- DIRECTIVE -
Copy out the material below, putting "GUI automation agent" in place of "computer-use agent" wherever it occurs and leaving everything else unchanged.

- TASK MATERIAL -

********

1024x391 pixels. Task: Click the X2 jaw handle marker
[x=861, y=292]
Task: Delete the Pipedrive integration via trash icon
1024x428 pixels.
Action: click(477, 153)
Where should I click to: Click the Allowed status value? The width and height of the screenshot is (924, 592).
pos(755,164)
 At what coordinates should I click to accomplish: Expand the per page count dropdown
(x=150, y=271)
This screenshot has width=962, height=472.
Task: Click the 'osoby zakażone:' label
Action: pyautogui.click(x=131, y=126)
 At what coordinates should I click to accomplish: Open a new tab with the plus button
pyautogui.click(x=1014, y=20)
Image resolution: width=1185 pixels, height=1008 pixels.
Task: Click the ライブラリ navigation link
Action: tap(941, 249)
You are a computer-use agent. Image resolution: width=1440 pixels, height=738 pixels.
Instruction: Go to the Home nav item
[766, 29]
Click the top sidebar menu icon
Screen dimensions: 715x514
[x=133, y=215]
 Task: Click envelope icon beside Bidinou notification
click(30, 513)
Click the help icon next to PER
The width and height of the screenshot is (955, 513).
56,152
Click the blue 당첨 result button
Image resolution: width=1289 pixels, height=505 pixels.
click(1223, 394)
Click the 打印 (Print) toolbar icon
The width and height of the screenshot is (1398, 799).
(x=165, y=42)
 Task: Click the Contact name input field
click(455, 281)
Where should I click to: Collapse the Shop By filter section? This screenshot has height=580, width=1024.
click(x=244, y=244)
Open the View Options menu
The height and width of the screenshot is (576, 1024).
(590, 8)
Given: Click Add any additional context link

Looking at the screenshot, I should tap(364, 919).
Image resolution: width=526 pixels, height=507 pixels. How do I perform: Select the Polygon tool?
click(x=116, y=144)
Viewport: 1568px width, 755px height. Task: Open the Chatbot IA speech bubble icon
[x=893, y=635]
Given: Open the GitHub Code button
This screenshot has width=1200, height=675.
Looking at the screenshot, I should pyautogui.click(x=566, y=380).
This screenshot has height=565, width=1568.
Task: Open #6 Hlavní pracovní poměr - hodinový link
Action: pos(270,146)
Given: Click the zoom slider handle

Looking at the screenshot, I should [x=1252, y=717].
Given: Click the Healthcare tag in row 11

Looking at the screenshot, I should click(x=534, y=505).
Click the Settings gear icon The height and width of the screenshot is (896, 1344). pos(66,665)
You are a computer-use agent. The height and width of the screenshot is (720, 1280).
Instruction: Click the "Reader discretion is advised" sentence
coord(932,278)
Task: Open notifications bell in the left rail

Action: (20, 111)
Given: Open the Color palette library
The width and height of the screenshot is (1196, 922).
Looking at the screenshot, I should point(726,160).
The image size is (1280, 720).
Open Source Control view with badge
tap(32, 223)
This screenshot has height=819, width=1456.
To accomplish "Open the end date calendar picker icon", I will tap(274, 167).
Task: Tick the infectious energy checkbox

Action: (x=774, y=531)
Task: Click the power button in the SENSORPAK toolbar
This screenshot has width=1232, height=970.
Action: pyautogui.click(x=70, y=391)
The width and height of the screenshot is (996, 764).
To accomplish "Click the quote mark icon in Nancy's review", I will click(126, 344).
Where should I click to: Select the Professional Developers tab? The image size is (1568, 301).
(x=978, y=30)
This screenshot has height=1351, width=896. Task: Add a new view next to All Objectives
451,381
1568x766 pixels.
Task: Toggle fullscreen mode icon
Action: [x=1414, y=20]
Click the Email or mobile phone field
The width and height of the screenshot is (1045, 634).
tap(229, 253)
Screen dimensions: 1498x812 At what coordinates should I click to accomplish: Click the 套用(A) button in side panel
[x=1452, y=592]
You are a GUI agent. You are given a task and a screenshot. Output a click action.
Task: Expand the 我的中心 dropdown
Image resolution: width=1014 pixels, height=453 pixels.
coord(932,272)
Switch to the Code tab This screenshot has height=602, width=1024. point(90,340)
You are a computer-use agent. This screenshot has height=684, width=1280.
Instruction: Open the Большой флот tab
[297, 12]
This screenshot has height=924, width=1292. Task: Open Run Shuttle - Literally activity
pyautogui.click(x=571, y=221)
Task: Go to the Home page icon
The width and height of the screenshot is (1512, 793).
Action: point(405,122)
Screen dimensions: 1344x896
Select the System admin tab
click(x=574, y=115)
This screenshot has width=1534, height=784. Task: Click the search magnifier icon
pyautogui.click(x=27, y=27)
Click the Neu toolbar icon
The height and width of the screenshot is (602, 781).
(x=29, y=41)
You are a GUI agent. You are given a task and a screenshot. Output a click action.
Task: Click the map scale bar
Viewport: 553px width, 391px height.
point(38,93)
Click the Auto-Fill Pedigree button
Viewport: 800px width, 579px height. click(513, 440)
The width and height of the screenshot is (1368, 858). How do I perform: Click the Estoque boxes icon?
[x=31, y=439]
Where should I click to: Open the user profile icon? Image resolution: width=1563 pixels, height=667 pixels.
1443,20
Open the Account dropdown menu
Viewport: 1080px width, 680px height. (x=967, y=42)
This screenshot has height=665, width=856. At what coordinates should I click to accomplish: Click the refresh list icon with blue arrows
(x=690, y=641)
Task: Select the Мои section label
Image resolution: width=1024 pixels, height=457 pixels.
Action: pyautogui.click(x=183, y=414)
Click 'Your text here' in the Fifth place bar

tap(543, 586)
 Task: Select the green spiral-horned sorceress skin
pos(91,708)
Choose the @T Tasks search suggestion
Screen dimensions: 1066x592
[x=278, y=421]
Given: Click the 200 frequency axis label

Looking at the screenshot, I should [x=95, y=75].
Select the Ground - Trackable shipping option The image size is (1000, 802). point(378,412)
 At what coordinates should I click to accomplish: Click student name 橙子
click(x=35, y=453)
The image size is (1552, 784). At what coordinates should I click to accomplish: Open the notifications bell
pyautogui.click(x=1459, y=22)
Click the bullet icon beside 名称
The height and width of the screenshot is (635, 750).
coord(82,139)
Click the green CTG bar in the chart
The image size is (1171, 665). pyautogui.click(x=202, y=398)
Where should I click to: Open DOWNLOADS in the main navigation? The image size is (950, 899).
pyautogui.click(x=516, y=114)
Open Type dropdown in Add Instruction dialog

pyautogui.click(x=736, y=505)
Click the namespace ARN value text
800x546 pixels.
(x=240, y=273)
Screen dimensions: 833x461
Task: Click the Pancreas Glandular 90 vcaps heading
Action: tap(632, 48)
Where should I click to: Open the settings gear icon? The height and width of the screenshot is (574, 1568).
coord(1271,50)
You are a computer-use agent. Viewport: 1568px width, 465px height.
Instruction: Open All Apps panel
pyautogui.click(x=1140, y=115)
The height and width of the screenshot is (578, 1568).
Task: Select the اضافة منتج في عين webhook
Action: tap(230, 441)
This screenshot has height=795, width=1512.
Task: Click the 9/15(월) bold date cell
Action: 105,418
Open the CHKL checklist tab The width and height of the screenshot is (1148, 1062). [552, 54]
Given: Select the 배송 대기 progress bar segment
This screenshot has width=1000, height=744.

********

- REPLY TO THE TASK -
1024x391 pixels. Task: Click the X2 jaw handle marker
[x=861, y=292]
Task: Delete the Pipedrive integration via trash icon
1024x428 pixels.
Action: click(477, 153)
Where should I click to: Click the Allowed status value? The width and height of the screenshot is (924, 592).
pos(755,164)
 At what coordinates should I click to accomplish: Expand the per page count dropdown
(x=150, y=271)
This screenshot has width=962, height=472.
Task: Click the 'osoby zakażone:' label
Action: pyautogui.click(x=131, y=126)
 At what coordinates should I click to accomplish: Open a new tab with the plus button
pyautogui.click(x=1014, y=20)
Image resolution: width=1185 pixels, height=1008 pixels.
Task: Click the ライブラリ navigation link
Action: tap(941, 249)
You are a GUI automation agent. Image resolution: width=1440 pixels, height=738 pixels.
Instruction: Go to the Home nav item
[766, 29]
Click the top sidebar menu icon
Screen dimensions: 715x514
[x=133, y=215]
 Task: Click envelope icon beside Bidinou notification
click(30, 513)
Click the help icon next to PER
The width and height of the screenshot is (955, 513).
56,152
Click the blue 당첨 result button
Image resolution: width=1289 pixels, height=505 pixels.
click(1223, 394)
Click the 打印 (Print) toolbar icon
The width and height of the screenshot is (1398, 799).
(x=165, y=42)
 Task: Click the Contact name input field
click(455, 281)
Where should I click to: Collapse the Shop By filter section? This screenshot has height=580, width=1024.
click(x=244, y=244)
Open the View Options menu
The height and width of the screenshot is (576, 1024).
(590, 8)
Given: Click Add any additional context link

Looking at the screenshot, I should tap(364, 919).
Image resolution: width=526 pixels, height=507 pixels. How do I perform: Select the Polygon tool?
click(x=116, y=144)
Viewport: 1568px width, 755px height. Task: Open the Chatbot IA speech bubble icon
[x=893, y=635]
Given: Open the GitHub Code button
This screenshot has width=1200, height=675.
Looking at the screenshot, I should pyautogui.click(x=566, y=380).
This screenshot has height=565, width=1568.
Task: Open #6 Hlavní pracovní poměr - hodinový link
Action: pos(270,146)
Given: Click the zoom slider handle

Looking at the screenshot, I should [x=1252, y=717].
Given: Click the Healthcare tag in row 11

Looking at the screenshot, I should click(x=534, y=505).
Click the Settings gear icon The height and width of the screenshot is (896, 1344). pos(66,665)
You are a GUI automation agent. The height and width of the screenshot is (720, 1280).
Instruction: Click the "Reader discretion is advised" sentence
coord(932,278)
Task: Open notifications bell in the left rail

Action: (20, 111)
Given: Open the Color palette library
The width and height of the screenshot is (1196, 922).
Looking at the screenshot, I should point(726,160).
The image size is (1280, 720).
Open Source Control view with badge
tap(32, 223)
This screenshot has height=819, width=1456.
To accomplish "Open the end date calendar picker icon", I will tap(274, 167).
Task: Tick the infectious energy checkbox

Action: (x=774, y=531)
Task: Click the power button in the SENSORPAK toolbar
This screenshot has width=1232, height=970.
Action: pyautogui.click(x=70, y=391)
The width and height of the screenshot is (996, 764).
To accomplish "Click the quote mark icon in Nancy's review", I will click(126, 344).
Where should I click to: Select the Professional Developers tab? The image size is (1568, 301).
(x=978, y=30)
This screenshot has height=1351, width=896. Task: Add a new view next to All Objectives
451,381
1568x766 pixels.
Task: Toggle fullscreen mode icon
Action: [x=1414, y=20]
Click the Email or mobile phone field
The width and height of the screenshot is (1045, 634).
tap(229, 253)
Screen dimensions: 1498x812 At what coordinates should I click to accomplish: Click the 套用(A) button in side panel
[x=1452, y=592]
You are a GUI agent. You are given a task and a screenshot. Output a click action.
Task: Expand the 我的中心 dropdown
Image resolution: width=1014 pixels, height=453 pixels.
coord(932,272)
Switch to the Code tab This screenshot has height=602, width=1024. point(90,340)
You are a GUI automation agent. This screenshot has height=684, width=1280.
Instruction: Open the Большой флот tab
[297, 12]
This screenshot has height=924, width=1292. Task: Open Run Shuttle - Literally activity
pyautogui.click(x=571, y=221)
Task: Go to the Home page icon
The width and height of the screenshot is (1512, 793).
Action: point(405,122)
Screen dimensions: 1344x896
Select the System admin tab
click(x=574, y=115)
This screenshot has width=1534, height=784. Task: Click the search magnifier icon
pyautogui.click(x=27, y=27)
Click the Neu toolbar icon
The height and width of the screenshot is (602, 781).
(x=29, y=41)
You are a GUI agent. You are given a task and a screenshot. Output a click action.
Task: Click the map scale bar
Viewport: 553px width, 391px height.
point(38,93)
Click the Auto-Fill Pedigree button
Viewport: 800px width, 579px height. click(513, 440)
The width and height of the screenshot is (1368, 858). How do I perform: Click the Estoque boxes icon?
[x=31, y=439]
Where should I click to: Open the user profile icon? Image resolution: width=1563 pixels, height=667 pixels.
1443,20
Open the Account dropdown menu
Viewport: 1080px width, 680px height. (x=967, y=42)
This screenshot has height=665, width=856. At what coordinates should I click to accomplish: Click the refresh list icon with blue arrows
(x=690, y=641)
Task: Select the Мои section label
Image resolution: width=1024 pixels, height=457 pixels.
Action: pyautogui.click(x=183, y=414)
Click 'Your text here' in the Fifth place bar

tap(543, 586)
 Task: Select the green spiral-horned sorceress skin
pos(91,708)
Choose the @T Tasks search suggestion
Screen dimensions: 1066x592
[x=278, y=421]
Given: Click the 200 frequency axis label

Looking at the screenshot, I should [x=95, y=75].
Select the Ground - Trackable shipping option The image size is (1000, 802). point(378,412)
 At what coordinates should I click to accomplish: Click student name 橙子
click(x=35, y=453)
The image size is (1552, 784). At what coordinates should I click to accomplish: Open the notifications bell
pyautogui.click(x=1459, y=22)
Click the bullet icon beside 名称
The height and width of the screenshot is (635, 750).
coord(82,139)
Click the green CTG bar in the chart
The image size is (1171, 665). pyautogui.click(x=202, y=398)
Where should I click to: Open DOWNLOADS in the main navigation? The image size is (950, 899).
pyautogui.click(x=516, y=114)
Open Type dropdown in Add Instruction dialog

pyautogui.click(x=736, y=505)
Click the namespace ARN value text
800x546 pixels.
(x=240, y=273)
Screen dimensions: 833x461
Task: Click the Pancreas Glandular 90 vcaps heading
Action: tap(632, 48)
Where should I click to: Open the settings gear icon? The height and width of the screenshot is (574, 1568).
coord(1271,50)
You are a GUI automation agent. Viewport: 1568px width, 465px height.
Instruction: Open All Apps panel
pyautogui.click(x=1140, y=115)
The height and width of the screenshot is (578, 1568).
Task: Select the اضافة منتج في عين webhook
Action: tap(230, 441)
This screenshot has height=795, width=1512.
Task: Click the 9/15(월) bold date cell
Action: 105,418
Open the CHKL checklist tab The width and height of the screenshot is (1148, 1062). [552, 54]
Given: Select the 배송 대기 progress bar segment
This screenshot has width=1000, height=744.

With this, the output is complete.